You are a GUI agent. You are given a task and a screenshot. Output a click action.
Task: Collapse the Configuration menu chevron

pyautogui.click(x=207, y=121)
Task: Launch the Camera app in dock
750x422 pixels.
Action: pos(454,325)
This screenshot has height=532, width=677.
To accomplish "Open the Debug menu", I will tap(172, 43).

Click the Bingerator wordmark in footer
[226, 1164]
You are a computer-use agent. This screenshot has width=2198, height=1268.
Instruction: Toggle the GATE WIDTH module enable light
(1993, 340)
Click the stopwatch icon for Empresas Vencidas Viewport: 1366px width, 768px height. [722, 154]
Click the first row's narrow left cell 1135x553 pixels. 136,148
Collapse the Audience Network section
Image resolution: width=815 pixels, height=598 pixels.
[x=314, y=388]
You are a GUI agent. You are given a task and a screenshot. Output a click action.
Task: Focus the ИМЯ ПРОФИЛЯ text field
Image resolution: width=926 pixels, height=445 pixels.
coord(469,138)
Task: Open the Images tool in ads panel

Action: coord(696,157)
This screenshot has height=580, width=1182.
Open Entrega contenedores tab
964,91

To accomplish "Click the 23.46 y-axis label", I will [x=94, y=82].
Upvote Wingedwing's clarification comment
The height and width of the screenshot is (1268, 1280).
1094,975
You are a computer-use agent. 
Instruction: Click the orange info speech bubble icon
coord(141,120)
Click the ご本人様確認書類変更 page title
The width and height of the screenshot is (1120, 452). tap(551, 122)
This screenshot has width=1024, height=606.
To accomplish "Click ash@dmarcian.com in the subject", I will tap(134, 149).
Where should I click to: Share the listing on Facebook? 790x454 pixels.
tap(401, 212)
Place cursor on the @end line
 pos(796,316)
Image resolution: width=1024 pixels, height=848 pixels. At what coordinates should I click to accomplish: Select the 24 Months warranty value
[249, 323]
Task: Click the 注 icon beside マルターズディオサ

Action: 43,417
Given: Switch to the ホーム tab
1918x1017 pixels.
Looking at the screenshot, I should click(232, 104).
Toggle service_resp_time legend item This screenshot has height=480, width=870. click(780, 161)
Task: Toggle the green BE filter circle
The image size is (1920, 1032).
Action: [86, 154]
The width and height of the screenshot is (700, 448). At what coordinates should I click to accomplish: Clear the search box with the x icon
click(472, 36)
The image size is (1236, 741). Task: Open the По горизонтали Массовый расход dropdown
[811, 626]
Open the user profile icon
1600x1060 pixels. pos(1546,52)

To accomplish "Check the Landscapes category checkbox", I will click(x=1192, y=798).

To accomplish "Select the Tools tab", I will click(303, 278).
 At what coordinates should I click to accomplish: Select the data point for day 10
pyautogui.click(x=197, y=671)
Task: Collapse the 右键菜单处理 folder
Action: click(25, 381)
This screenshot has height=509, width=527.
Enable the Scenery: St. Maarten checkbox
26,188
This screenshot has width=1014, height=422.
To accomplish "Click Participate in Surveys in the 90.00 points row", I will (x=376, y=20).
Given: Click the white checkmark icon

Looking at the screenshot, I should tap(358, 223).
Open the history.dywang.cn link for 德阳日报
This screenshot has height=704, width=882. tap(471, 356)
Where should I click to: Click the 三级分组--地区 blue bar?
**********
** TASK DIRECTIONS **
Repeat every record, keeping each word and mark exactly as it is.

** ANSWER TO THIS TASK **
You are a GUI agent. You are given a task and a screenshot. Output a click action.
Task: Collapse the Configuration menu chevron

pyautogui.click(x=207, y=121)
Task: Launch the Camera app in dock
750x422 pixels.
Action: pos(454,325)
This screenshot has height=532, width=677.
To accomplish "Open the Debug menu", I will tap(172, 43).

Click the Bingerator wordmark in footer
[226, 1164]
You are a computer-use agent. This screenshot has width=2198, height=1268.
Instruction: Toggle the GATE WIDTH module enable light
(1993, 340)
Click the stopwatch icon for Empresas Vencidas Viewport: 1366px width, 768px height. [722, 154]
Click the first row's narrow left cell 1135x553 pixels. 136,148
Collapse the Audience Network section
Image resolution: width=815 pixels, height=598 pixels.
[x=314, y=388]
You are a GUI agent. You are given a task and a screenshot. Output a click action.
Task: Focus the ИМЯ ПРОФИЛЯ text field
Image resolution: width=926 pixels, height=445 pixels.
coord(469,138)
Task: Open the Images tool in ads panel

Action: coord(696,157)
This screenshot has height=580, width=1182.
Open Entrega contenedores tab
964,91

To accomplish "Click the 23.46 y-axis label", I will [x=94, y=82].
Upvote Wingedwing's clarification comment
The height and width of the screenshot is (1268, 1280).
1094,975
You are a computer-use agent. 
Instruction: Click the orange info speech bubble icon
coord(141,120)
Click the ご本人様確認書類変更 page title
The width and height of the screenshot is (1120, 452). tap(551, 122)
This screenshot has width=1024, height=606.
To accomplish "Click ash@dmarcian.com in the subject", I will tap(134, 149).
Where should I click to: Share the listing on Facebook? 790x454 pixels.
tap(401, 212)
Place cursor on the @end line
 pos(796,316)
Image resolution: width=1024 pixels, height=848 pixels. At what coordinates should I click to accomplish: Select the 24 Months warranty value
[249, 323]
Task: Click the 注 icon beside マルターズディオサ

Action: 43,417
Given: Switch to the ホーム tab
1918x1017 pixels.
Looking at the screenshot, I should click(232, 104).
Toggle service_resp_time legend item This screenshot has height=480, width=870. click(780, 161)
Task: Toggle the green BE filter circle
The image size is (1920, 1032).
Action: [86, 154]
The width and height of the screenshot is (700, 448). At what coordinates should I click to accomplish: Clear the search box with the x icon
click(472, 36)
The image size is (1236, 741). Task: Open the По горизонтали Массовый расход dropdown
[811, 626]
Open the user profile icon
1600x1060 pixels. pos(1546,52)

To accomplish "Check the Landscapes category checkbox", I will click(x=1192, y=798).

To accomplish "Select the Tools tab", I will click(303, 278).
 At what coordinates should I click to accomplish: Select the data point for day 10
pyautogui.click(x=197, y=671)
Task: Collapse the 右键菜单处理 folder
Action: click(25, 381)
This screenshot has height=509, width=527.
Enable the Scenery: St. Maarten checkbox
26,188
This screenshot has width=1014, height=422.
To accomplish "Click Participate in Surveys in the 90.00 points row", I will (x=376, y=20).
Given: Click the white checkmark icon

Looking at the screenshot, I should tap(358, 223).
Open the history.dywang.cn link for 德阳日报
This screenshot has height=704, width=882. tap(471, 356)
Where should I click to: Click the 三级分组--地区 blue bar?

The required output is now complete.